In soy production, said Castro, Brazil’s Forest Code allows farmers to clear a certain percentage of land for cultivation while keeping the rest in a natural state. “A lot of farmers still have a surplus of area where they are entitled to do conversion,” he said. “We look at opportunities to compensate those farmers willing to give up the right to convert new areas. Once you have farmers giving up the right, this is a concrete contribution.”
Smallholders are increasingly feeling the pressure on Scope 3, he added. “New regulations are coming forward in the near future, and the perspective is that the international market is more and more restrictive. They are quite aware that to be competitive and remain in the game, you have to adjust and adapt.”
As for the palm oil sector, said Rosenbarger, “a fully-fledged Scope 3 reporting requirement and methodology for downstream members is not yet in place for the RSPO,” although the organization has recently introduced shared responsibility requirements to have policies in place to reduce greenhouse gas emissions. What’s more, a greenhouse gas protocol is now undergoing an international multi-stakeholder process for best practices around the land sectors and removals guidance. Currently in pilot testing, it will be published next year.

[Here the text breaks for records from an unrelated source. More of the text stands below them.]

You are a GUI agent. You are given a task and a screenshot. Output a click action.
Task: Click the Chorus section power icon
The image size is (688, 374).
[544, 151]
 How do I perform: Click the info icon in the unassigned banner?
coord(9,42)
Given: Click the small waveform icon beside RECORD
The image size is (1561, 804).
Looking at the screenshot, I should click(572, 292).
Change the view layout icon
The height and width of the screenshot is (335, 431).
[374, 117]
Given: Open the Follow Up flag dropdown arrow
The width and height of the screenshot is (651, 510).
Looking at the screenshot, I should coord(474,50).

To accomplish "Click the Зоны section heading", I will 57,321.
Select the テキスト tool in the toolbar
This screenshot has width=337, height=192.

Adding a price premium to commodities that are grown more sustainably would also help show that they have been produced in deforestation- and conversion-free jurisdictions. “Green beef should be priced right,” said Oubinho. “One of the main challenges in any industry is to make the other players, the competitors, move in the same direction, so that every player engages with sustainable practices.” If the market fails to provide support for good practice, sustainable companies “may run a risk of being displaced by others,” he said. “This is where public policy should back and incentivize collective action.”
Premiums for certified palm oil products are already a reality for smallholders who have done the work of getting certification, said Rosenbarger, with the RSPO providing credits to encourage it. “But that current level of premium is not a sufficient basis,” she added. “To make the necessary changes requires that being coupled with additional investments.”
Panel members agreed that the fostering of a pre-competitive environment among commodity producers is key. “If you look at collective engagement and collective investment in a pre-competitive scenario, where there’s a win-win situation for all the players, we can make major advances,” said Castro. “We can accelerate the uptake of low-emissions practices, and the commitments are transformed into reality.” The enormity of the challenges facing the planet are such that actions are needed to speed up and gain scale, he added. “So we have to leave our differences aside and look at what’s common to everyone, and put in efforts and energy in an orchestrated, coordinated way to make the big changes we need to make.”
FOLUR’s global platform supports and scales up the work of 27 country projects to establish sustainable production landscapes for eight commodities, which include the three under discussion at GLF Climate, and in the process, governments have been indicating that they want to come together and help support change, said Brett. “It’s about dialogue with the private sector and bringing governments into the room as well,” he said.
With new regulations coming into the system, he added, “the concern here is costs. Cost has to be shared, and there has got to be a private and public sector cost-share mechanism. That is where we create that level business playing field, that pre-competitiveness.”
After all, he concluded, “If nature could actually invoice for what is being used, it would drive change very quickly. It’s up to a lot of organizations to develop what that bill truly is, and that bill is very high.”